BlackRock: Fed in no hurry to adjust policy, seems to rule out March rate cut
BlackRock: Fed in no hurry to adjust policy, seems to rule out March rate cut
By Jean Boivin, Head of the BlackRock Investment Institute
The Federal Reserve kept rates on yesterday and Fed Chair Powell repeated several times that the central bank was “in no hurry” to adjust its policy stance, seemingly also ruling out a cut at its next meeting in March.

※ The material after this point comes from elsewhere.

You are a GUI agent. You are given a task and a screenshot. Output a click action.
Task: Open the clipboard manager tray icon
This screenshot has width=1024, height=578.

The meeting was further confirmation of the big shift in the Fed’s view since its September meeting, when its 50-basis-point cut led markets to price a slew of cuts this year. The Fed now considers the risks to inflation to be balanced. We’ve long said persistent inflation pressures would prevent the Fed from cutting far or fast – and that this would not be a typical rate cut cycle, but a finetuning of the policy stance. That is what is now materializing.
Markets have been adjusting to high-for-longer in recent months and are now pricing just two Fed rate cuts this year, with the next one not until June. An initial drop in the S&P 500 was largely reversed after Chair Powell clarified that the removal from the Fed policy statement of a line about inflation making progress toward its 2% target was not intended to send a signal.
Notably, Chair Powell did not explicitly mention which risks the Fed believes could push inflation higher – even though that has driven its shift in policy stance. We think the Fed is trying to avoid making any forward-looking statements given the political changes in Washington. That left yesterday's revised statement and press conference largely uninformative about how the most important developments to come will shape its decisions.